> _THE DATA_:
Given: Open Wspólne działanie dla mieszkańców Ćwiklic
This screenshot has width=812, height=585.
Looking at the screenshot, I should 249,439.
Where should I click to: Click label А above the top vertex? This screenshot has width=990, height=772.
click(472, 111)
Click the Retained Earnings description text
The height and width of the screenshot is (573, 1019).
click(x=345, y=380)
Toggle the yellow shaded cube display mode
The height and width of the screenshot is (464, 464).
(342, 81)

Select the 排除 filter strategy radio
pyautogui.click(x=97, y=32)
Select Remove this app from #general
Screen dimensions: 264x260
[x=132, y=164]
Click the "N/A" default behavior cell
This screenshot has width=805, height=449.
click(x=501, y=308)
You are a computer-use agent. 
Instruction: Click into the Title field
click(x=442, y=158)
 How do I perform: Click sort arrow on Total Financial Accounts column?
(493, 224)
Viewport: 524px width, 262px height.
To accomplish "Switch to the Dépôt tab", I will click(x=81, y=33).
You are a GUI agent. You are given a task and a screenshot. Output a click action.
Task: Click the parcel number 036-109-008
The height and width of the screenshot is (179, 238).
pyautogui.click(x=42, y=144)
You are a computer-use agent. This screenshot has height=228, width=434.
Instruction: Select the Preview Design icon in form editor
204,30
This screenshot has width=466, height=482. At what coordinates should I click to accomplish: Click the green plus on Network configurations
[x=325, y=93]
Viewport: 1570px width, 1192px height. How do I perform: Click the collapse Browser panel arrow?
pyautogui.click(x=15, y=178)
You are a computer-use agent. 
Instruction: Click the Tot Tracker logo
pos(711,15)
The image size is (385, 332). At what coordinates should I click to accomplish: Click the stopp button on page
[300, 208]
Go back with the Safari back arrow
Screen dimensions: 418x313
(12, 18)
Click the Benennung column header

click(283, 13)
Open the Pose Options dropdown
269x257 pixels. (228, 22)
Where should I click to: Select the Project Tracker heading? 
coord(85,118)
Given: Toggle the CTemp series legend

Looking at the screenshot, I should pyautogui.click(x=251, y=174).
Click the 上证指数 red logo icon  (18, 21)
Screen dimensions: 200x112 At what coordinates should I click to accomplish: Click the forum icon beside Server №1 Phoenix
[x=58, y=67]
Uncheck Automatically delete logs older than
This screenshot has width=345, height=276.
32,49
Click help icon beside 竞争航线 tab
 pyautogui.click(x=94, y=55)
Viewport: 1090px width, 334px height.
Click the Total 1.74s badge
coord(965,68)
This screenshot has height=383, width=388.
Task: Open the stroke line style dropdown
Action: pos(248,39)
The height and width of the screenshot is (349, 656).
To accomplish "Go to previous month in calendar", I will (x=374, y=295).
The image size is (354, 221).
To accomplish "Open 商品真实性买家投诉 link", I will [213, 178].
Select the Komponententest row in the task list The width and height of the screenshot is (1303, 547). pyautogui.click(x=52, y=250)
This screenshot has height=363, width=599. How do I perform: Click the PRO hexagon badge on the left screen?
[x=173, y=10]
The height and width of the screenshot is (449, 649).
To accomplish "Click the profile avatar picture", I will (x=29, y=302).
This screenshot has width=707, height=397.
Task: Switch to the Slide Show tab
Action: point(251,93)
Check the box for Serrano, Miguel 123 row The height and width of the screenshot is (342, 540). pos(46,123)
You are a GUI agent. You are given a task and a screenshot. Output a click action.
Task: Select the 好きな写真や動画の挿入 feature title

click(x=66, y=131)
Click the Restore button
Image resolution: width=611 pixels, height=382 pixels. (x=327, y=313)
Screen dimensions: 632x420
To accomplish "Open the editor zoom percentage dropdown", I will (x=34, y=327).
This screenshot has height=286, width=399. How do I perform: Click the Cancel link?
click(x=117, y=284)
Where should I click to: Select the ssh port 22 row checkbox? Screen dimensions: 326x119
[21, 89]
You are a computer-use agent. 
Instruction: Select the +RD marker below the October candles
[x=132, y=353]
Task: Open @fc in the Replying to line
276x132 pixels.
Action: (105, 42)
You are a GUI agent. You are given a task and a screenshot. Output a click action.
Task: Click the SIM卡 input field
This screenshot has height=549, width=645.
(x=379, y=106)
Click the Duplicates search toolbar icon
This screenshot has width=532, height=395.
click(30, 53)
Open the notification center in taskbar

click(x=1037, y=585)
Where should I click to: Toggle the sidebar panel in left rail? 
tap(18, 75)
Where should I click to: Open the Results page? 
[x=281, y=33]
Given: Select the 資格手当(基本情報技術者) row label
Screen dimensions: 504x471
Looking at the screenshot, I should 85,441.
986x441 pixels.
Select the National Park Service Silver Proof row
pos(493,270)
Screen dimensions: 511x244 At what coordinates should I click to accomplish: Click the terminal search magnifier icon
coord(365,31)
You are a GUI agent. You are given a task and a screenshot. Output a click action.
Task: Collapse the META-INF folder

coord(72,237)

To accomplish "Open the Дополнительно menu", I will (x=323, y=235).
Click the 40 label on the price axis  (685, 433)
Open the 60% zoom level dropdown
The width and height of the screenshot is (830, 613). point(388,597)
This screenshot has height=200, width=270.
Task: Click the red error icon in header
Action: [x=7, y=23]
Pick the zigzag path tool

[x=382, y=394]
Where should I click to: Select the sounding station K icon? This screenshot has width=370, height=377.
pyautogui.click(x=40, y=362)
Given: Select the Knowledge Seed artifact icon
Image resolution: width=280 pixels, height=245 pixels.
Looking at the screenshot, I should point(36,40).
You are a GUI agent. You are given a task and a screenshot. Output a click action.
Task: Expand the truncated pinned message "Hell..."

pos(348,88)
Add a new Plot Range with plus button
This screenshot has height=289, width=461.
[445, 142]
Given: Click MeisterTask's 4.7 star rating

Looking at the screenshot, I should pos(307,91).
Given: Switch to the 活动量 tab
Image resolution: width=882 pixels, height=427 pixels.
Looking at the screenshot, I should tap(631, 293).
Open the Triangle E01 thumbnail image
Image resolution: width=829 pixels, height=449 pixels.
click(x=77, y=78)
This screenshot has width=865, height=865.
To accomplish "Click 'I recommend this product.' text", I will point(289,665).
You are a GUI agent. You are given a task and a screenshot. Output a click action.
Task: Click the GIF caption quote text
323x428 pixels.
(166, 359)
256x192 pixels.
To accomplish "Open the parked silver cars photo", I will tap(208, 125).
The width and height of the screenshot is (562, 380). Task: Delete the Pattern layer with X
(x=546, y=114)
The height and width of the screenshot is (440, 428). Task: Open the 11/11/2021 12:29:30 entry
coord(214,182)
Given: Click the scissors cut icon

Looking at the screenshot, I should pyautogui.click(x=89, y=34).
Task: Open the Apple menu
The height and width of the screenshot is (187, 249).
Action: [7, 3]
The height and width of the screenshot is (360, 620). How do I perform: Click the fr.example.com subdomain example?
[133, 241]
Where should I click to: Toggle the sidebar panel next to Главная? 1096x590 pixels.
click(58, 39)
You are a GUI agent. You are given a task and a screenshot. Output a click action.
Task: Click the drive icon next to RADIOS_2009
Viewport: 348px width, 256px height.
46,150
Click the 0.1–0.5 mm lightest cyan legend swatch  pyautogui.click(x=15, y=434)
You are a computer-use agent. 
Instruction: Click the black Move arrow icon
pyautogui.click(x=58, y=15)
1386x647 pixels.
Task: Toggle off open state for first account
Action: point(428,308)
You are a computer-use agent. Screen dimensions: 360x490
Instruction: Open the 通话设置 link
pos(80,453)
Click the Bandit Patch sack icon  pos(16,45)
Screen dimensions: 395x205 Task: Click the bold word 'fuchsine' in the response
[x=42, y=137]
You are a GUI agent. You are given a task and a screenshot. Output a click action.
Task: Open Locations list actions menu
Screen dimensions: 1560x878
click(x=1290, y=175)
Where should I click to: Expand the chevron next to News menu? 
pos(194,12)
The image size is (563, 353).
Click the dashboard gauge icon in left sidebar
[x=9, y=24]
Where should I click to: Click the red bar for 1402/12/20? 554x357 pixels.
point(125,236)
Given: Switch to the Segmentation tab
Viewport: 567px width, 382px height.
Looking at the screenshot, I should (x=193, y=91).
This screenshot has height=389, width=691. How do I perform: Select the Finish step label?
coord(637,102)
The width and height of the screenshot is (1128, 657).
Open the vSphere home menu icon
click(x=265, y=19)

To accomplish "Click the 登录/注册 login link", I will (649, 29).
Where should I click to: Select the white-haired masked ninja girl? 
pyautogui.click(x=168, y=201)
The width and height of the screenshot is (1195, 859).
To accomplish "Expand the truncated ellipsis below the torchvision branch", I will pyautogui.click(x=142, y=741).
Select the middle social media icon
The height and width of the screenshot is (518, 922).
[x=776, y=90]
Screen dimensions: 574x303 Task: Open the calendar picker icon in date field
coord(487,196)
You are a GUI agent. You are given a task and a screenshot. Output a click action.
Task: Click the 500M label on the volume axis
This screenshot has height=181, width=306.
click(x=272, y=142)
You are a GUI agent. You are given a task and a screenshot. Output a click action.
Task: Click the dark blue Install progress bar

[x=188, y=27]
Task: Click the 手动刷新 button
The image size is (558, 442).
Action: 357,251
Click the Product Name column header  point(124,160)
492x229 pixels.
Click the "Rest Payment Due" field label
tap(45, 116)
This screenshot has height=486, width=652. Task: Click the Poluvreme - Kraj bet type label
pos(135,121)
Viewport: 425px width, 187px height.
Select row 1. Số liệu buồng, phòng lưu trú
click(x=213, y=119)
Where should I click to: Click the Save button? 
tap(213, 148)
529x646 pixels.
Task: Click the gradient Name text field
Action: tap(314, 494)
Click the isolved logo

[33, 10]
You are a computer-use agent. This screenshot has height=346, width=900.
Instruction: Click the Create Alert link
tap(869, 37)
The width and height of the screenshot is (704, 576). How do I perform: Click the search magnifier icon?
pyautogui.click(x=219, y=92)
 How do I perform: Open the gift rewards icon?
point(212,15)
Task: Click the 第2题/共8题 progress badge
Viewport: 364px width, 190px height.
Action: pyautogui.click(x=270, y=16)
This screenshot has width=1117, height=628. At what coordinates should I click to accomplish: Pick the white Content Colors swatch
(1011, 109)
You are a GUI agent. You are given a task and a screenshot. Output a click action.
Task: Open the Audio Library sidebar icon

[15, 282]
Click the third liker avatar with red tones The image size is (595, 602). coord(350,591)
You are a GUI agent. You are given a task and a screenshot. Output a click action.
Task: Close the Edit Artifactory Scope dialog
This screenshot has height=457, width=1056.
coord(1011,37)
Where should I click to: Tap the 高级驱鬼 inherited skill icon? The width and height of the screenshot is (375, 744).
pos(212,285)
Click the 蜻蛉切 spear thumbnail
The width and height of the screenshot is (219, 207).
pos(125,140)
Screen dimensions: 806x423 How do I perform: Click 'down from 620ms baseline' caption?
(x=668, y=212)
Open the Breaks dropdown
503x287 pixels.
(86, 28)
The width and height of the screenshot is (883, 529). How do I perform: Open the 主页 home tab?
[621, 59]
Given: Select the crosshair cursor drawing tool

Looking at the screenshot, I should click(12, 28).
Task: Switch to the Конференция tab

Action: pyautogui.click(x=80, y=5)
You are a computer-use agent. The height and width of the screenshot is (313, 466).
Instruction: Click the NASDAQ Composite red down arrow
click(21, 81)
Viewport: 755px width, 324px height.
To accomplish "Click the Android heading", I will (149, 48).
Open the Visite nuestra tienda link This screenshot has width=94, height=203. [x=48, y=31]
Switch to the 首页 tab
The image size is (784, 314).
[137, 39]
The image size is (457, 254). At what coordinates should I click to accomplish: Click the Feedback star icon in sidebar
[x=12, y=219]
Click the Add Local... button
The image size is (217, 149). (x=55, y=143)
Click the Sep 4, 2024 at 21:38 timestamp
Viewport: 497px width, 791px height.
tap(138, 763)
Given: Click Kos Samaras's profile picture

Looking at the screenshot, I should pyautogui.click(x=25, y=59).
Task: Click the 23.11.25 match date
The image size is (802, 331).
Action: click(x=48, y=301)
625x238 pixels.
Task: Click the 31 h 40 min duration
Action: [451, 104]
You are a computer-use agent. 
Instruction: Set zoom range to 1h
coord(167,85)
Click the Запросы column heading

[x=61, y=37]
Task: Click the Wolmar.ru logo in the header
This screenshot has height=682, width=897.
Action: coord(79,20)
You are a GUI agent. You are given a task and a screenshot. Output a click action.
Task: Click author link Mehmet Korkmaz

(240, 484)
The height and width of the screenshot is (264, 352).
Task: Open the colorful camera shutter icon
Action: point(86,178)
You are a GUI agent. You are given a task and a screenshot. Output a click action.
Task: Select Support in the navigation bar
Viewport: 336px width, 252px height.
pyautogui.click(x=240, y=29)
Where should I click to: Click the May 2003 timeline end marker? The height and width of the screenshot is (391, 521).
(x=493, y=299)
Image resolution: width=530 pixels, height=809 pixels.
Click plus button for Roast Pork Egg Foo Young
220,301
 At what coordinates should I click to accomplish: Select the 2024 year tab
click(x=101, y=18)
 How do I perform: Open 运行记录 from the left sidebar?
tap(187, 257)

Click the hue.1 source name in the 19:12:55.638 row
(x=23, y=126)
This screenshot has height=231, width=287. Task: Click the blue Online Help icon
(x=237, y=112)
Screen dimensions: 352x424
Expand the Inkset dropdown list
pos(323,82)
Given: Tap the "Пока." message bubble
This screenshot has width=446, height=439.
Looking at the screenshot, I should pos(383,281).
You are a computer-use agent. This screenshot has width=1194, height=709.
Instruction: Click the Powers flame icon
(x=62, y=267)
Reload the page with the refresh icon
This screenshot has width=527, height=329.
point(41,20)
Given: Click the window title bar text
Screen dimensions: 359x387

> _TASK_: Show the lines of the records that contain the word "axis".

> _WRITTEN RESPONSE_:
Click the 40 label on the price axis  (685, 433)
Task: Click the 500M label on the volume axis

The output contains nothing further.